World Highlights
• The EU, jolted into action by waves of illegal migrants storming its borders, will play down security fears and instead vow to help Africa at a conference in Morocco this week, officials and diplomats said. Ministers from over 50 countries gathering...
• The EU, jolted into action by waves of illegal migrants storming its borders, will play down security fears and instead vow to help Africa at a conference in Morocco this week, officials and diplomats said.
Ministers from over 50 countries gathering in Rabat aim to approve a draft plan to fight illegal migration and channel European aid to help poor African countries tackle social and economic woes that push young people north in search of work.

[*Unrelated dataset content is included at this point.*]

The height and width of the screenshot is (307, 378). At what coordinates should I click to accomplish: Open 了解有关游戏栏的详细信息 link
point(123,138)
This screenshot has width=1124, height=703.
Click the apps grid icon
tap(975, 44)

• Poland's ruling Law and Justice party yesterday chose a young former bank economist as the next finance minister, hoping the move would allay investor concern about a pending cabinet reshuffle.

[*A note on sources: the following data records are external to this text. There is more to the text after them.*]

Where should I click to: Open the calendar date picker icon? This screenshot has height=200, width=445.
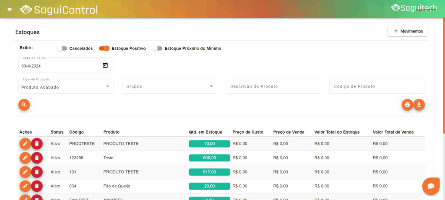[105, 66]

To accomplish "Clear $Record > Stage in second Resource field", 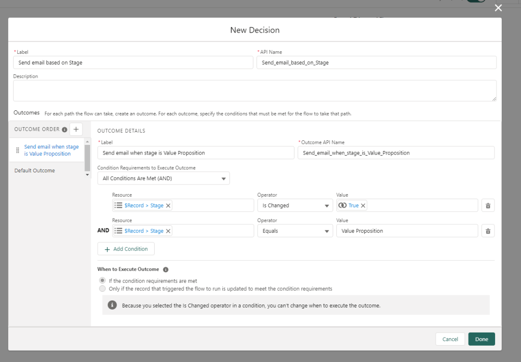I will [168, 231].
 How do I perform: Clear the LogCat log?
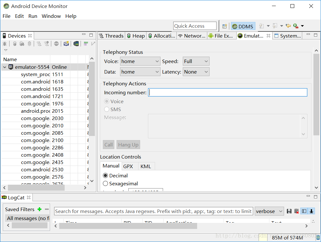tap(296, 211)

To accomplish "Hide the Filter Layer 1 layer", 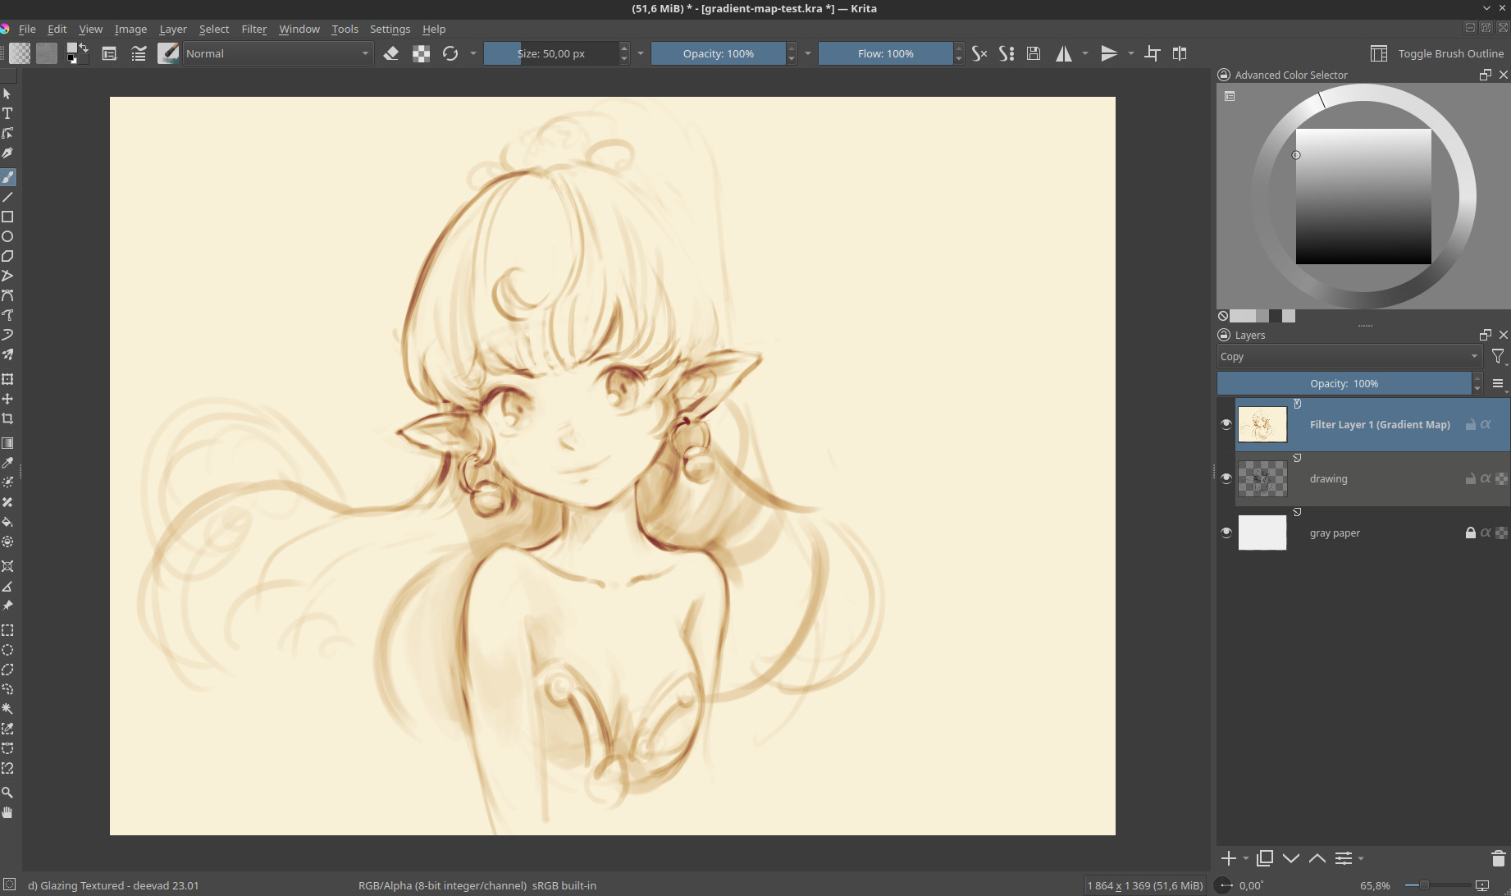I will (1226, 424).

• An Israeli aircraft fired a missile at a car in Gaza yesterday blowing it up and wounding five people, witnesses and medics said.
The Israeli army said it had attacked a car of militants carrying explosives that later also detonated after the strike.
Witnesses said the targeted vehicle was a van that belonged to Hamas militants.
• Dozens of people were gunned down by rampaging militia gunmen in a Sunni district of Baghdad, police said, in the bloodiest such incident of sectarian violence that has raised fears of civil war. The shooting began in an area close to a Shi'ite mosque in mainly Sunni west Baghdad, where a car bomb killed three people on Saturday. Houses were also burning.
• Momentum built to seek a diplomatic solution to the North Korean missile crisis, with Seoul distancing itself from Japanese-led UN moves to slap punitive sanctions on the reclusive state. North Korea's leader Kim Jong-il said his country would not budge in negotiations with the US, adding Pyongyang was ready to meet any attack with a strong blow of its own, South Korea's Yonhap news agency reported.
• Iran said European Union foreign policy chief Javier Solana was not able to answer all Iran's questions about proposals backed by six world powers that aim to end a nuclear standoff with the West. Iranian Foreign Minister Manouchehr Mottaki also said the Group of Eight countries, which meet in Russia in mid-July, should not take decisions that could harm the current positive atmosphere in efforts to resolve the issue.
• Diplomats welcomed an agreement to revive talks on ethnically-partitioned Cyprus but cautioned major problems lay ahead. Greek and Turkish Cypriot leaders agreed to a framework for resuming talks, easing a deadlock in a conflict which threatens Turkey's bid to join the European Union.
• Islamist militia attacked fighters loyal to defeated Somali warlords in Mogadishu in a heavy battle that killed at least 15 people and wounded scores including refugees, witnesses said. The death toll looked set to rise further in the most serious flareup since the Islamists took over the Somali capital from US-backed warlords on June 5.
• A Canadian soldier in Afghanistan's US-led coalition force was killed in a firefight as coalition troops tried to clear Taliban from an area near the main town in the Afghan south. US-led troops have mounted big offensives in Afghanistan's south and east in response to the most severe Taliban violence since the hardline Islamists were ousted in 2001.